The Psychology of Money

author: Morgan Housel
rating: 8.1
utility: 8.8
cover image for The Psychology of Money

Your personal experiences with money make up maybe 0.00000001% of what's happened in the world, but maybe 80% of how you think the world works.

To make money they didn’t have and didn’t need, they risked what they did have and did need. And that’s foolish. It is just plain foolish. If you risk something that is important to you for something that is unimportant to you, it just does not make any sense.

$81.5 billion of Warren Buffett’s $84.5 billion came after his 65th birthday. Our minds are not built to handle such absurdities.

There are books on economic cycles, trading strategies, and sector bets. But the most powerful and important book should be called Shut Up And Wait. It’s just one page with a long-term chart of economic growth.

Sandler said he was told by Mrs. Germansky that a friend saw her husband late Thursday on Wall Street near the stock exchange. According to her informant, her husband was tearing a strip of ticker tape into bits and scattering it on the sidewalk as he walked toward Broadway.

A great many smashes by brilliant men can be traced directly to the swelled head.

I had a day job in midtown Manhattan paying $20k per year—about minimum wage ... I never ate out, and never took a taxi. My cost of living was about 1000/month, and I was earning $1800/month. I did this for two years, and saved up $12,000. I was 22 years old. Once I had $12,000 I could quit my job and become a full-time musician. I knew I could get a few gigs per month to pay my cost of living. So I was free. I quit my job a month later, and never had a job again. When I finished telling my friend this story, he asked for more. I said no, that was it. He said, “No, what about when you sold your company?” I said no, that didn’t make a big difference in my life. That was just more money in the bank. The difference happened when I was 22.

More of us have jobs that look closer to Rockefeller than a typical 1950s manufacturing worker, which means our days don’t end when we clock out and leave the factory. We’re constantly working in our heads, which means it feels like work never ends.

If your job is to build cars, there is little you can do when you’re not on the assembly line. You detach from work and leave your tools in the factory. But if your job is to create a marketing campaign—a thought-based and decision job—your tool is your head, which never leaves you. You might be thinking about your project during your commute, as you’re making dinner, while you put your kids to sleep, and when you wake up stressed at three in the morning. You might be on the clock for fewer hours than you would in 1950. But it feels like you’re working 24/7.

It was my dream to have one of these cars of my own, because (I thought) they sent such a strong signal to others that you made it. You’re smart. You’re rich. You have taste. You’re important. Look at me. The irony is that I rarely if ever looked at them, the drivers. When you see someone driving a nice car, you rarely think, “Wow, the guy driving that car is cool.” Instead, you think, “Wow, if I had that car people would think I’m cool.” Subconscious or not, this is how people think. There is a paradox here: people tend to want wealth to signal to others that they should be liked and admired. But in reality those other people often bypass admiring you, not because they don’t think wealth is admirable, but because they use your wealth as a benchmark for their own desire to be liked and admired.

### Dataset extract
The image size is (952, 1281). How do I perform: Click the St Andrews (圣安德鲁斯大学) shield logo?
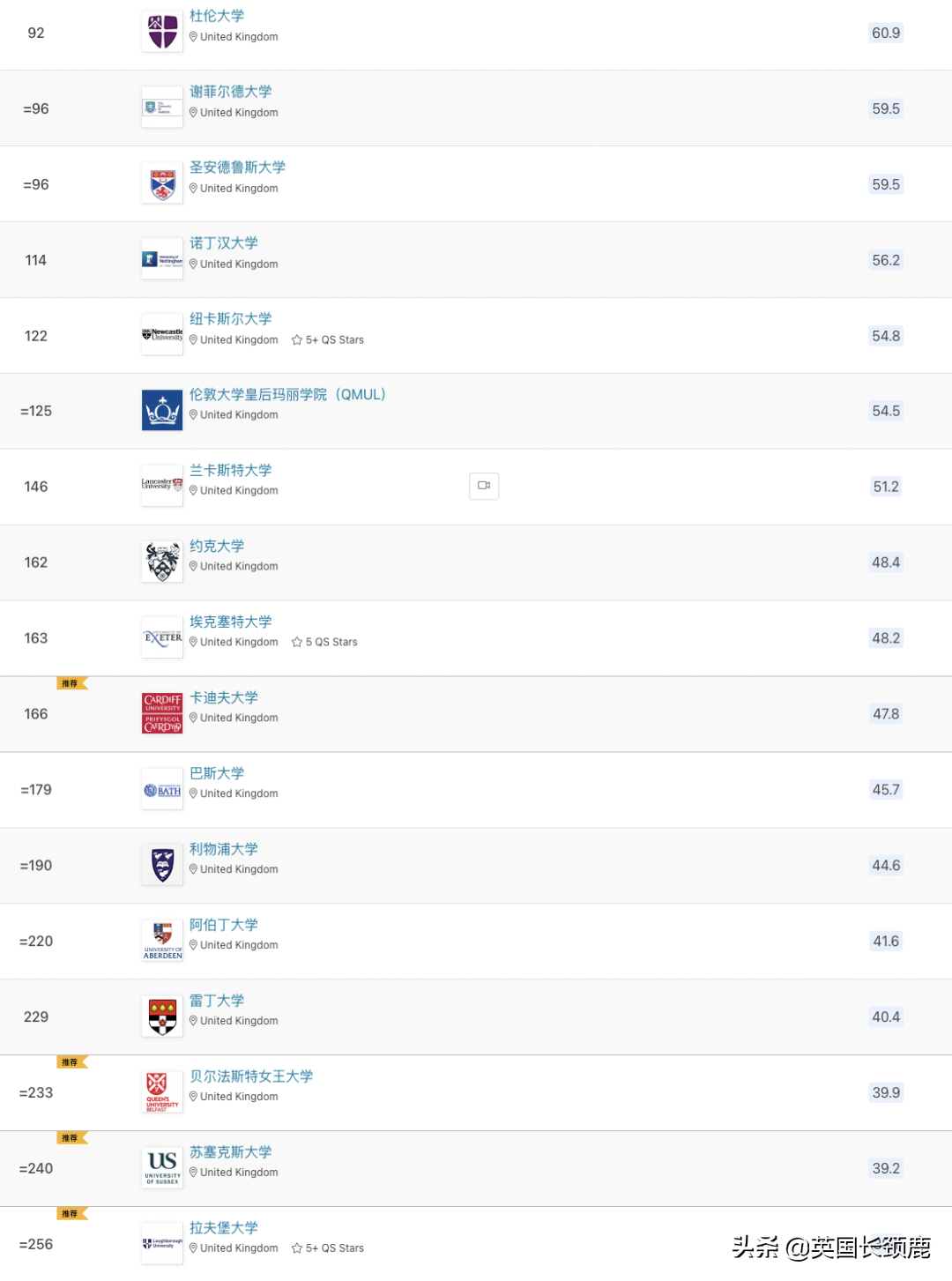162,184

### Objective A
Answer these questions from the Psychology of Money excerpts:
(i) What rating does the page give the book?
(ii) How many dollars of Warren Buffett's $84.5 billion came after his 65th birthday?
(iii) How much money had the speaker with the midtown Manhattan day job saved after two years?
### Objective B
The Psychology of Money excerpts name moments when someone with a thought-based job might be thinking about a project. List every one of them.
### Objective C
From the Psychology of Money excerpts, extract the passage starting at "Sandler said he" and ending at "walked toward Broadway.".

### Answer A
(i) 8.1
(ii) $81.5 billion
(iii) $12,000

### Answer B
- During the commute
- While making dinner
- While putting the kids to sleep
- When waking up stressed at three in the morning

### Answer C
Sandler said he was told by Mrs. Germansky that a friend saw her husband late Thursday on Wall Street near the stock exchange. According to her informant, her husband was tearing a strip of ticker tape into bits and scattering it on the sidewalk as he walked toward Broadway.